Gender Mainstreaming Requirements from Private and Public Sectors

The concept of bringing gender issues into the mainstream of society and in the workplace was established as a global strategy for promoting gender equality in the Platform for Action adopted at the United Nations Fourth World Conference of Women in Beijing in 1995. It highlighted the necessity to ensure that gender equality is a primary goal in all areas of social development. Since then, many industries have worked tirelessly to promote gender equality among many sectors to afford women and girls access to leadership roles. Leadership positions were predominantly meant only for men and boys. Lastly gender mainstreaming advocates for equality and fair treatment amongst all sexes. In this article, we will look at how gender mainstreaming is beneficial to different societies, the challenges that need to be dealt with, and how private and public sectors can provide the right tools to ensure gender equality continues to become the norm. 

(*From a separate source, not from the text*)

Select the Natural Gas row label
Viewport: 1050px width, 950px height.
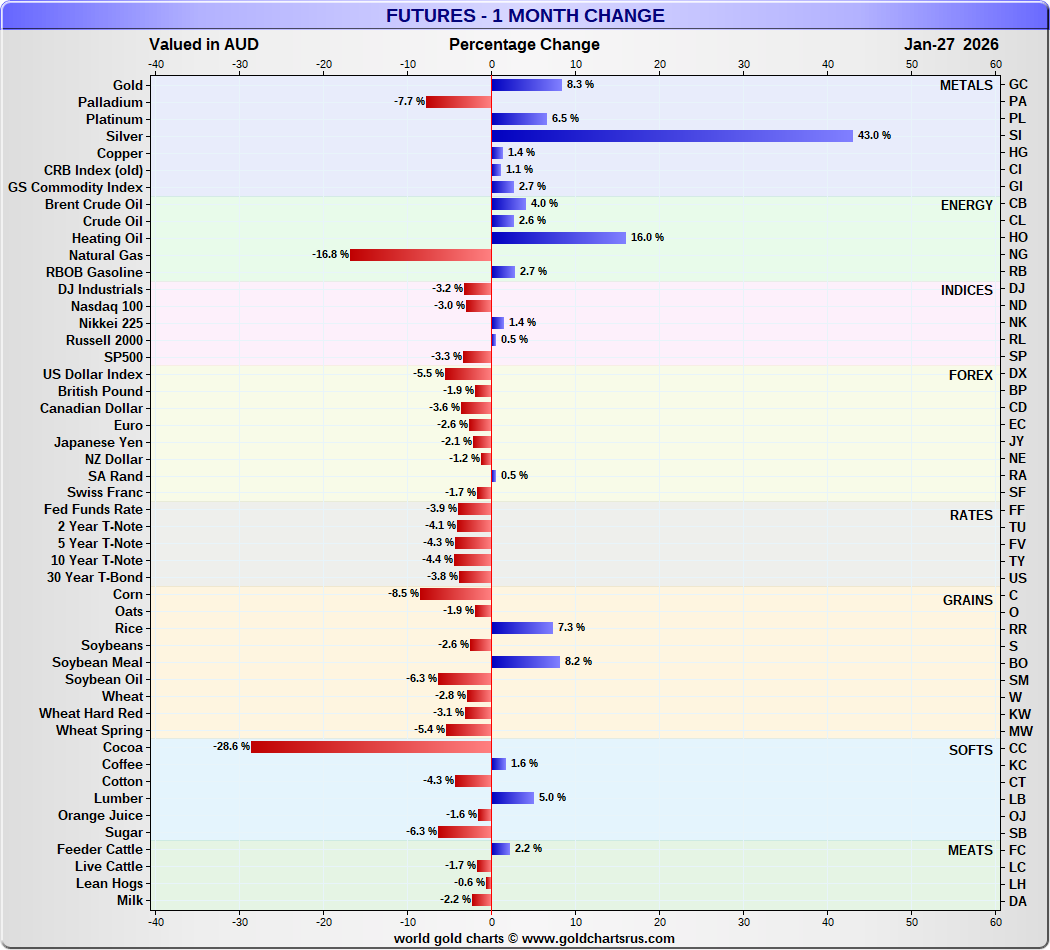coord(106,255)
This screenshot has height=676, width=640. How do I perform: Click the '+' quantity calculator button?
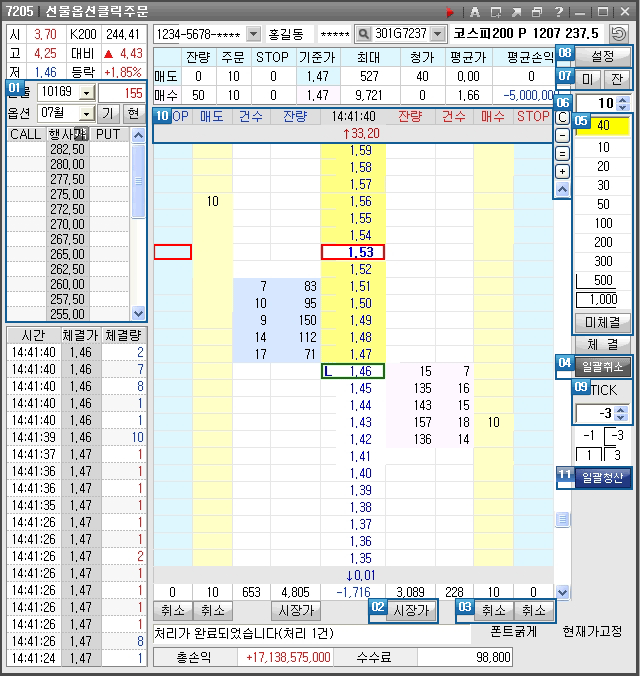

Why Do We Even Need Gender Mainstreaming? 

The lack of gender equality in different companies and industries has proven to slow down production due to unskilled people being employed as opposed to qualified women being let into those industries. For instance, look at the construction industry, which has opened its doors to women for years now. In fact, in 2020, infrastructure publication ‘Infrastructure News’ reported that 48% of South Africa’s construction companies are owned by women. A significant percentage showcases that not only can women survive in the construction industry, but they can thrive too. The transport industry has also been inclusive of women and trying their best to execute gender mainstreaming ideas across the board. In fact, through its focused initiatives, SA Taxi (finance entrepreneurs who operate to give taxi industries the right financial assistance to thrive) has invested R3.5 billion into empowering female entrepreneurs in the minibus taxi industry since 2008. During this period, SA Taxi has increased its female client base by an average of 4.5% per annum, helping to create 8,473 female-owned SMEs and financing 12,092 vehicles – an average of 1.4 vehicles per owner. 

Farming, architecture, technology, medical, and so many other industries are also giving women a voice and access to leadership. Even government sectors – that have been at it since the beginning of time – are also affording women leadership roles and opportunities. In Africa, having women leaders is possible if we beat the challenges faced by women and girls. In essence, gender mainstreaming is also important in offering women and girls a better life and future. 

What Problems Does Gender Mainstreaming Solve? 

Besides curbing the uncomfortable inequality barrier that exists in some African countries, gender mainstreaming helps strengthen economies. This is because when women are offered positions and access to entrepreneurial opportunities, their area’s socio-economic status stands a much better chance at improving, and that improves the economy of the country they are in. Since the dawn of the Covid-19 pandemic, it has been evident that small and medium businesses have been holding the economies of impoverished areas on their back. A lot of African homes are women-led, and this meant that they were most likely the ones to start businesses to sustain their livelihoods since the pandemic hit. Women-led organisations, countries and governments have also been highlighted throughout the first phases of the pandemic as areas that are responding to it well. 

Gender mainstreaming is a phenomenon that inspires more and more women and girls to not only reach for their dreams and goals but also dream and create a better world for themselves and those around them. 

DBSA’s Role 

We’ve established a gender mainstreaming programme, with the aim to source finance of large scale and small-scale infrastructure, for women-owned or women-led organisations. Our focus areas for this programme include energy, information communication and technology, transport as well as water and sanitation. We build according to the following four key pillars, which have the primary purpose of streamlining the processes to ensure the quality and success of the programme.

  • Promoting investments in women-owned projects.
  • Adapting strategies, policies, and procedures to facilitate gender mainstreaming across our wide portfolio.
  • Providing capacity building and knowledge sharing.
  • Building partnerships with public and private partners who share our vision for gender equality. 

Other development finance institutions in different industries, as well as the government, are also investing in gender mainstreaming initiatives to ensure many women and girls gain access to a better future. 

In Conclusion 

All of us need to strive towards a gender-equal society and world as it has been evident that both women and men are needed to change the world. If we open up more opportunities through empowerment programmes for young women and girls from underdeveloped areas, we stand a better chance at improving these areas, as well as creating a whole new world and economy that will ensure jobs, lives and more are sustained. It starts small, an investment here, a project there. But, together, we can all give the future its bright spark.